The EU is seeking to balance the desire to punish the Iranian regime for its atomic-energy program, which western governments say aims to build nuclear weapons, against concerns about the economic impact that the oil embargo would have amid slowing growth.
To address a U.K. request for more study of the impact that the tighter loophole for third-party liability insurance and environmental-liability insurance will have on global oil prices, the ministers agreed to review the exemption before a meeting in May.

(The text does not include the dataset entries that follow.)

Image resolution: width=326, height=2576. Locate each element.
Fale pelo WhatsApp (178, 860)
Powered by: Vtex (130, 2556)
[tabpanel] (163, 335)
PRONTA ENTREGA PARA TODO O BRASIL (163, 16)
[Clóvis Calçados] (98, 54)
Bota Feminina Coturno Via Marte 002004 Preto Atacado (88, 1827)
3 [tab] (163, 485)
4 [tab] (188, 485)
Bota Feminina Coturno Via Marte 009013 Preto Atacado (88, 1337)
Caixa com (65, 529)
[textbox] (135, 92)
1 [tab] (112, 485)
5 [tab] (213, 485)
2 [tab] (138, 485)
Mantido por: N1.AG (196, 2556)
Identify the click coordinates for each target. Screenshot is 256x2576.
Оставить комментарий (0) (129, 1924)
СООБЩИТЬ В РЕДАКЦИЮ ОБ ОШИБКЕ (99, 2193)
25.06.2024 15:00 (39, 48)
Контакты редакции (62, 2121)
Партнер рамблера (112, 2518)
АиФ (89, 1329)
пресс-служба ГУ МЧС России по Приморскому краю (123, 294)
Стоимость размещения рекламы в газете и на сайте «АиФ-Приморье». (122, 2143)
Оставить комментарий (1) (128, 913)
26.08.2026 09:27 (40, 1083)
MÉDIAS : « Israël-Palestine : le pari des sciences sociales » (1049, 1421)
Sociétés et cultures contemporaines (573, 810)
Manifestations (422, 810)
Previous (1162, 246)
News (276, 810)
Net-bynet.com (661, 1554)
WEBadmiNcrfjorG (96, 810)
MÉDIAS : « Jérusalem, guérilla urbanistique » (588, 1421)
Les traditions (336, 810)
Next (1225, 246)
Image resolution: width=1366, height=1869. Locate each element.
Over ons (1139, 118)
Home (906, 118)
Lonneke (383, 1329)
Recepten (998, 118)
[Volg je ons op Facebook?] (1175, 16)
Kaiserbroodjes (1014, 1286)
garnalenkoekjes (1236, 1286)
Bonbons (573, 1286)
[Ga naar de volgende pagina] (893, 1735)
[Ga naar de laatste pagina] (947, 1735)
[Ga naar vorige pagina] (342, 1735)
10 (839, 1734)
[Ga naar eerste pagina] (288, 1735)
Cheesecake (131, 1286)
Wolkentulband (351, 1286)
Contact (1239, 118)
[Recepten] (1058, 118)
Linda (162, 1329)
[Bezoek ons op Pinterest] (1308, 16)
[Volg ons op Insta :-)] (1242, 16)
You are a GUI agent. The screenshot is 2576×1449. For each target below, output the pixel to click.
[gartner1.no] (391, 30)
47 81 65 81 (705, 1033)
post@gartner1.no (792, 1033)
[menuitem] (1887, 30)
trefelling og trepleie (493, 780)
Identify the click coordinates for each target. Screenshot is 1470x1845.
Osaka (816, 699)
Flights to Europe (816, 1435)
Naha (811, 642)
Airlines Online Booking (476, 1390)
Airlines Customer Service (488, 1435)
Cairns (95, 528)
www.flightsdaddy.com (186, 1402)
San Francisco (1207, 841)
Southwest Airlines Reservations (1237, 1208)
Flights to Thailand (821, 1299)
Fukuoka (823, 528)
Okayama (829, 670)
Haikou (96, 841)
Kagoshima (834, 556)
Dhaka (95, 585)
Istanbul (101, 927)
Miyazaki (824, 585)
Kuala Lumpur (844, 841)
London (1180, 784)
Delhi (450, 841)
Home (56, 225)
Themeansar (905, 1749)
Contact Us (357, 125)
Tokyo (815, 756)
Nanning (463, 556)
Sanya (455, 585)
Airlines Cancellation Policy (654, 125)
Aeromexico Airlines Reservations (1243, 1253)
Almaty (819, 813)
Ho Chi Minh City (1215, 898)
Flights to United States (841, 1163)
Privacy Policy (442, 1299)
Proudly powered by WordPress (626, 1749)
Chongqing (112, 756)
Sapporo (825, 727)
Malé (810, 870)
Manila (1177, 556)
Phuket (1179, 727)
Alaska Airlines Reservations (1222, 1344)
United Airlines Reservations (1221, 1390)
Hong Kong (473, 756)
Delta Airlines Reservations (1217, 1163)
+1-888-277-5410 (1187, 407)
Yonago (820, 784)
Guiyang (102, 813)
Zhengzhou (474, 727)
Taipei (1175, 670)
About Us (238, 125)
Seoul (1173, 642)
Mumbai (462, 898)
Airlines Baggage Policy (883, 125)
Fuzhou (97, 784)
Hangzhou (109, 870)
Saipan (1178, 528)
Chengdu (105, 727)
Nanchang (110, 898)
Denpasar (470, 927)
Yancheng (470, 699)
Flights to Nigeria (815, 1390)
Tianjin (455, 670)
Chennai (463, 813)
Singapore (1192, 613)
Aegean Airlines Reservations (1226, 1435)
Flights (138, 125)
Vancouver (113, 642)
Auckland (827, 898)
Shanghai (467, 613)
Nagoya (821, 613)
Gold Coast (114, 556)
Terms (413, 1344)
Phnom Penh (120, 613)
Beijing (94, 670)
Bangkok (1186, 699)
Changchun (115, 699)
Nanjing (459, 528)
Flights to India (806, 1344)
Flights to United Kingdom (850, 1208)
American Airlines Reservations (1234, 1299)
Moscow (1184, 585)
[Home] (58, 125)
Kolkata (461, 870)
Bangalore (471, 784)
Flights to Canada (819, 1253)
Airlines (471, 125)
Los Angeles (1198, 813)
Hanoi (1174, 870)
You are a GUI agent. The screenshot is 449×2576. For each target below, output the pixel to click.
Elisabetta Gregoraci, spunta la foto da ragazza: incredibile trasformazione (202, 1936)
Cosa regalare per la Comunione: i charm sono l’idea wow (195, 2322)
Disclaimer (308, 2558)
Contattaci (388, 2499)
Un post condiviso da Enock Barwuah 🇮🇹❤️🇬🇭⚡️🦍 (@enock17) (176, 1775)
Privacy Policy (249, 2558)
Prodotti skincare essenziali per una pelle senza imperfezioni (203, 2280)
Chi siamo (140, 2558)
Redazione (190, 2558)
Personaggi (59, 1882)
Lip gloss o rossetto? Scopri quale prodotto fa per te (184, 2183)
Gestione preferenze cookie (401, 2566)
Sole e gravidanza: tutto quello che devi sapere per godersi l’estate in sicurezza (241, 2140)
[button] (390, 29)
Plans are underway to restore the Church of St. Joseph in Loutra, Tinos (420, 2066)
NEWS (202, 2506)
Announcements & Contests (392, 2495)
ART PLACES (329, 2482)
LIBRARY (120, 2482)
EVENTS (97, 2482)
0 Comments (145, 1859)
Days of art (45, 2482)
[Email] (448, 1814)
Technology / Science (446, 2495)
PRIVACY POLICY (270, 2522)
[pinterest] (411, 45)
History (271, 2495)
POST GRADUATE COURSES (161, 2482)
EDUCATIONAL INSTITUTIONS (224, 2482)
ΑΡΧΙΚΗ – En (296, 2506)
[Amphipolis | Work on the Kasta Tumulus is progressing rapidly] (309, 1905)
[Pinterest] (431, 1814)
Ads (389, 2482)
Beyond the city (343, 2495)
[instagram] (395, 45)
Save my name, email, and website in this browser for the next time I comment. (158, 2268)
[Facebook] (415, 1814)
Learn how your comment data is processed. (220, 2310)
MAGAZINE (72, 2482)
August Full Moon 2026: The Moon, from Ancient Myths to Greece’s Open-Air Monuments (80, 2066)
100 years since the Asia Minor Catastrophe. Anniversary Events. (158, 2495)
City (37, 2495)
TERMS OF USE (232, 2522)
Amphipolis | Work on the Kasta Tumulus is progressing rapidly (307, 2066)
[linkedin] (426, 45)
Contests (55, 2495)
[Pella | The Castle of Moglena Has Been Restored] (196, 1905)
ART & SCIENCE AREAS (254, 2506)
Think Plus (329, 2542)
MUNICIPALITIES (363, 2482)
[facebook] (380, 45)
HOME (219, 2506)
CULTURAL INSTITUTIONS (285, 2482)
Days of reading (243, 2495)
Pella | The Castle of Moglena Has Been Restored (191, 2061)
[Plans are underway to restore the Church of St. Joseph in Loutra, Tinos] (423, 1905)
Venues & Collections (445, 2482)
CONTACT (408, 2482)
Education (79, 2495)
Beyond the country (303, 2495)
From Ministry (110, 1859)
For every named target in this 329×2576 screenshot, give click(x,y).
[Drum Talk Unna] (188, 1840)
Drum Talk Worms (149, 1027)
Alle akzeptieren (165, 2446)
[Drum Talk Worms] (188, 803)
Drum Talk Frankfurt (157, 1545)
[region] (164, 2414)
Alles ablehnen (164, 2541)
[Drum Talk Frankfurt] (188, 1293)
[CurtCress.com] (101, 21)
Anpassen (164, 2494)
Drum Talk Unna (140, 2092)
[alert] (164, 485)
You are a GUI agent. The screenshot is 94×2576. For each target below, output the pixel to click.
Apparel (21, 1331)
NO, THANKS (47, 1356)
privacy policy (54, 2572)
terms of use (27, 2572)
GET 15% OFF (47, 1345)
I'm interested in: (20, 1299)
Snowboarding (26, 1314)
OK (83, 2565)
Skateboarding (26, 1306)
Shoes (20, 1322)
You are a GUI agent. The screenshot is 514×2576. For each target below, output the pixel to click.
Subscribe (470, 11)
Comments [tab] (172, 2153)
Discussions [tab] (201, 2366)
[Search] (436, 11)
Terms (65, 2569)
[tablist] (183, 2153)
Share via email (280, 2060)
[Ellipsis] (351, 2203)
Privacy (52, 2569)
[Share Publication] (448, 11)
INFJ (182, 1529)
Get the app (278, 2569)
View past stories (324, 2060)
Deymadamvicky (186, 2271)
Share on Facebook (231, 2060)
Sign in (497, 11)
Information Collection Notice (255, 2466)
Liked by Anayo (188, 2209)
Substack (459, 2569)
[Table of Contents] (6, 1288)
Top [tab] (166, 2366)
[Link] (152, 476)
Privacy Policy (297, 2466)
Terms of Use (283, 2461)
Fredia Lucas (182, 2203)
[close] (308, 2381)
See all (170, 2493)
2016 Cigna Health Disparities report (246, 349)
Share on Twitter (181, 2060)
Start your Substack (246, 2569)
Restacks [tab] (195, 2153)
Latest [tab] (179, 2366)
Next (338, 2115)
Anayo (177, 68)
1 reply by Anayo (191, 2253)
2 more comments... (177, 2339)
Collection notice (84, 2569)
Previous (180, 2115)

Europe has joined the U.S. in strengthening sanctions against Iran in a bid to persuade Tehran to discuss all aspects of the Islamic nation’s nuclear program and open it further to United Nations inspectors. The Iranian regime says its atomic activities are for civilian purposes including electricity production.
The EU on Jan. 23 banned oil imports from Iran while allowing existing contracts, as well as insurance related to them, to continue until July 1. Under that decision, the sanctions would affect insurance for 95 percent of the world’s tankers that are covered by the London-based International Group of P&I Clubs, according to insurers and ship owners.
Detailed Rules
Initial drafts of the EU’s more detailed rules for enacting the trade penalties emerged in February, when the bloc’s regulators proposed exempting insurance against the risk of tanker collisions and spills from the restrictions.
Today’s decision to permit third-party liability insurance and environmental-liability insurance until July 1 will allow tankers owned outside the EU to continue for three more months to carry Iranian oil even if they are insured in Europe. Frontline Ltd., Overseas Shipholding Group Inc. and owners of at least 100 supertankers said last month they would no longer call at Iranian ports because of the insurance ban.
The International Group has pressed the EU to grant an exemption for insurance against crashes and pollution, Andrew Bardot, the organization’s secretary and executive officer, said last week.